Sermilik : Là où naissent les glaces, de Simon Hureau (Dargaud, 2022)

Pendant les vacances, L’île aux trésors dérive vers les destinations les plus lointaines ! Après le Japon, nous filons aujourd’hui vers Tiniteqilaaq, au Groënland. Village reculé de 80 âmes à peine. C’est là que, dans les années 1980, le Français Max Audibert réalisa son rêve de s’installer et de devenir chasseur arctique. Cette BD s’inspire des souvenirs livrés à l’auteur pour raconter son histoire. Une aventure extraordinaire.

Les premières pages sont d’emblée époustouflantes par la pureté grandiose du décor, immense fjord gelé parsemé d’innombrables blocs de glace. La nature règne en maître et, Max l’apprendra vite, ses lois sont implacables. La moindre erreur peut être fatale. Et mille millions de morses, ce n’est vraiment pas de la tarte de gérer une meute de chiens, d’affronter le blizzard ou de déployer un filet de pêche sous la glace. Cela provoque des mésaventures tour à tour drôles et terrifiantes.

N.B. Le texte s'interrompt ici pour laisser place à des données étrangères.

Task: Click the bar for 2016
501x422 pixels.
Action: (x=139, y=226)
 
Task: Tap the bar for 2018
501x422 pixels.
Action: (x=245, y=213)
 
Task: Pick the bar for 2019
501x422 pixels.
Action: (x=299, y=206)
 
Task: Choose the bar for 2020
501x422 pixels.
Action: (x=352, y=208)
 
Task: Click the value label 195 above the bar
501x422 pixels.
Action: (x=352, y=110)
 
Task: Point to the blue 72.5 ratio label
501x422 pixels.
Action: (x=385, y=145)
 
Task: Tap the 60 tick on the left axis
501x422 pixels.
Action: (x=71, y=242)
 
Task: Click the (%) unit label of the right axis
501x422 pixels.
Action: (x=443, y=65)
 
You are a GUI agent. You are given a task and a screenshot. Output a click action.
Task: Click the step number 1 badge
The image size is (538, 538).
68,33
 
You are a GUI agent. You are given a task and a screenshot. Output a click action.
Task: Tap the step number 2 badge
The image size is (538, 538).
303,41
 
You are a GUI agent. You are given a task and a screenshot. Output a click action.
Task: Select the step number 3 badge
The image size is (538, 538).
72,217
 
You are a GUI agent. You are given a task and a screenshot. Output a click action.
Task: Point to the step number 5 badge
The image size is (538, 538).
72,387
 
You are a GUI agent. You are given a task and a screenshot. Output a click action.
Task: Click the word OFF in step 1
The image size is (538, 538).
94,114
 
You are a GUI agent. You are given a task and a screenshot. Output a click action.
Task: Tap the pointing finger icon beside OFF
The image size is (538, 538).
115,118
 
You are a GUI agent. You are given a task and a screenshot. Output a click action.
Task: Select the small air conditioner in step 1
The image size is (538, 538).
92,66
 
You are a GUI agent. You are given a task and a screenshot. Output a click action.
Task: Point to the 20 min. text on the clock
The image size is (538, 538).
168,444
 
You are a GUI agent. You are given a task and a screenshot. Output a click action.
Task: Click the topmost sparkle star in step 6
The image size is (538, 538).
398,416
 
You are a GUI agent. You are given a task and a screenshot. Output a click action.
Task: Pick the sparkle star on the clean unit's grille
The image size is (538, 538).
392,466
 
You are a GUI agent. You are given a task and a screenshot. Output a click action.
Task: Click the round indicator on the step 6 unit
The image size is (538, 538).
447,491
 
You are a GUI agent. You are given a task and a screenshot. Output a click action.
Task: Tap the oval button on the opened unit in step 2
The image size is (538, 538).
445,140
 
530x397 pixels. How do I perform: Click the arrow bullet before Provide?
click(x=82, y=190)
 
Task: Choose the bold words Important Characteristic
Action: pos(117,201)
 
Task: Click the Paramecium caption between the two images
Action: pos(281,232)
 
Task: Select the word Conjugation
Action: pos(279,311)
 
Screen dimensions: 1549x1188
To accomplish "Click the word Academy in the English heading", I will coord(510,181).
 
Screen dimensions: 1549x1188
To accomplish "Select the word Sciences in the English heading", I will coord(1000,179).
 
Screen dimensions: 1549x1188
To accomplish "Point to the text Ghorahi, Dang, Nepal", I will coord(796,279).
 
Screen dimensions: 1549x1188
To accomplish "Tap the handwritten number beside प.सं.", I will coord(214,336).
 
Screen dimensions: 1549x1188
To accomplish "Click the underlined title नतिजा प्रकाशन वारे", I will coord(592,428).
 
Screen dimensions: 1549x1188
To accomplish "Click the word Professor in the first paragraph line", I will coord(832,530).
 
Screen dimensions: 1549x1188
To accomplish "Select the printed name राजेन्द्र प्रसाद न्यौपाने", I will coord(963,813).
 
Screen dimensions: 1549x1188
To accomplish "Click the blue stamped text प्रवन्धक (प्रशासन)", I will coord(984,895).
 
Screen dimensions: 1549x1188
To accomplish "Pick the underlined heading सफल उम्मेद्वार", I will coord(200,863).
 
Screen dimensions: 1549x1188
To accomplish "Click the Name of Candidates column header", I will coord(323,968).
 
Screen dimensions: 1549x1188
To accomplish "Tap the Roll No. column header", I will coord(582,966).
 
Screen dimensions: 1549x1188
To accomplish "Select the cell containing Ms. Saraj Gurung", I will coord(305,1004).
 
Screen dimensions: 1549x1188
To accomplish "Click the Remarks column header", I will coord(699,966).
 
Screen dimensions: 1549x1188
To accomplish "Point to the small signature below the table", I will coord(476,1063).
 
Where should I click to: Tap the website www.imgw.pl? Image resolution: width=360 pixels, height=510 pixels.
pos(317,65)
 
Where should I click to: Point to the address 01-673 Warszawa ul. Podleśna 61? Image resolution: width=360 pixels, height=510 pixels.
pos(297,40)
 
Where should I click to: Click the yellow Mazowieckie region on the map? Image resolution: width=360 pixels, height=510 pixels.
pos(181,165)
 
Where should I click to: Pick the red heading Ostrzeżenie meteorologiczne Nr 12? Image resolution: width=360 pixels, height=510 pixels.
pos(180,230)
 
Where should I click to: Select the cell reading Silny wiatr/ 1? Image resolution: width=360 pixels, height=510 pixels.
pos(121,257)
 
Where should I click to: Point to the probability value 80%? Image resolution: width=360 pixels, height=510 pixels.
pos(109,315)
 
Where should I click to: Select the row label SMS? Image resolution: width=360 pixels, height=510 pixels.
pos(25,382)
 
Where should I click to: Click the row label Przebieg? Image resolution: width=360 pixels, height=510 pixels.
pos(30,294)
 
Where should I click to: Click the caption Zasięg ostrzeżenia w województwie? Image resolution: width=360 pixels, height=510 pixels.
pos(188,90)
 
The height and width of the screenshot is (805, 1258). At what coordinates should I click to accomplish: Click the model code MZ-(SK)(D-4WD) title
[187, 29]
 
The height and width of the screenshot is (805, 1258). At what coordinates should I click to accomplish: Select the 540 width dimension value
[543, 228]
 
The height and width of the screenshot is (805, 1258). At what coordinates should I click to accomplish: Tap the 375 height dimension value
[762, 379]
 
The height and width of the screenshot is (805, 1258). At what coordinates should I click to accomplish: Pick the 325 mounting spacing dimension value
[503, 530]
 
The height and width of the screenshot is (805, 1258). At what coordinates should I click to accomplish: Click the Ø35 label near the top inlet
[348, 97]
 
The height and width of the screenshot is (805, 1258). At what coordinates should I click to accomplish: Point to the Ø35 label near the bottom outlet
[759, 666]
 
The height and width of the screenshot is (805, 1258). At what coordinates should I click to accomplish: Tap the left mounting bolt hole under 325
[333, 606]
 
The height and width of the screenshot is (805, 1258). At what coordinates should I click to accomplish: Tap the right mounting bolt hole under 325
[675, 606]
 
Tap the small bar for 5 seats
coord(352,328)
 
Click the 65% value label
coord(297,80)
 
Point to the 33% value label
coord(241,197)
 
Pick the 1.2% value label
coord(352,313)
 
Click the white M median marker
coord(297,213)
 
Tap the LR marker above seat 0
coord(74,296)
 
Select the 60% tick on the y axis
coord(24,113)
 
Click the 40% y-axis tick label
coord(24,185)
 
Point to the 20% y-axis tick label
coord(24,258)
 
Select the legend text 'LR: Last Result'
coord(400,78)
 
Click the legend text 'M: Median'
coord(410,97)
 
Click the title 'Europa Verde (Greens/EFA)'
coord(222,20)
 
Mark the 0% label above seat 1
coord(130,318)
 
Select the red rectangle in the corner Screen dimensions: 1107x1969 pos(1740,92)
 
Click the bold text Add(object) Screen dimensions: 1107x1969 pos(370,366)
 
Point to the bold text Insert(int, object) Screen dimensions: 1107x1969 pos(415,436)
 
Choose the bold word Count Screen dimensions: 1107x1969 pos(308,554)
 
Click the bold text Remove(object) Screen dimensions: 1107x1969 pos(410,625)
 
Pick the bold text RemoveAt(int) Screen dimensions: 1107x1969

« Ici règnent les lois de la nature. Parfois saignantes, toujours coriaces, pas d’autre choix que de les endurer ! La loi du plus fort, du plus résistant…
La loi du vent, du froid, de la glace, de l’eau…
… de la neige, de la montagne…
Ici, on ne triche pas. »

Avec ténacité et humilité, Max s’initie au tunumiosut (le Groenlandais de l’est) et aux savoirs traditionnels organisés autour de la chasse et de la pêche. On ne peut qu’admirer l’ingéniosité avec laquelle les Inuits s’adaptent, scrutant les indices dans le paysage, faisant sécher le poisson, fabricant des objets en peau de phoque. Les descriptions sont précises et documentées. Mais n’allez pas penser que c’est rébarbatif ! D’une part, c’est véritablement captivant de découvrir cette existence si différente de la nôtre qui met à distance ce qui nous semble aller de soi, comme par exemple la pratique d’avoir des animaux de compagnie. D’autre part, les illustrations et les mots de Simon Hureau donnent un supplément de poésie au récit, transmettent la liberté en traineau à chien ou en kayak dans le grand blanc, la saveur de l’amitié, la majestuosité de la faune polaire.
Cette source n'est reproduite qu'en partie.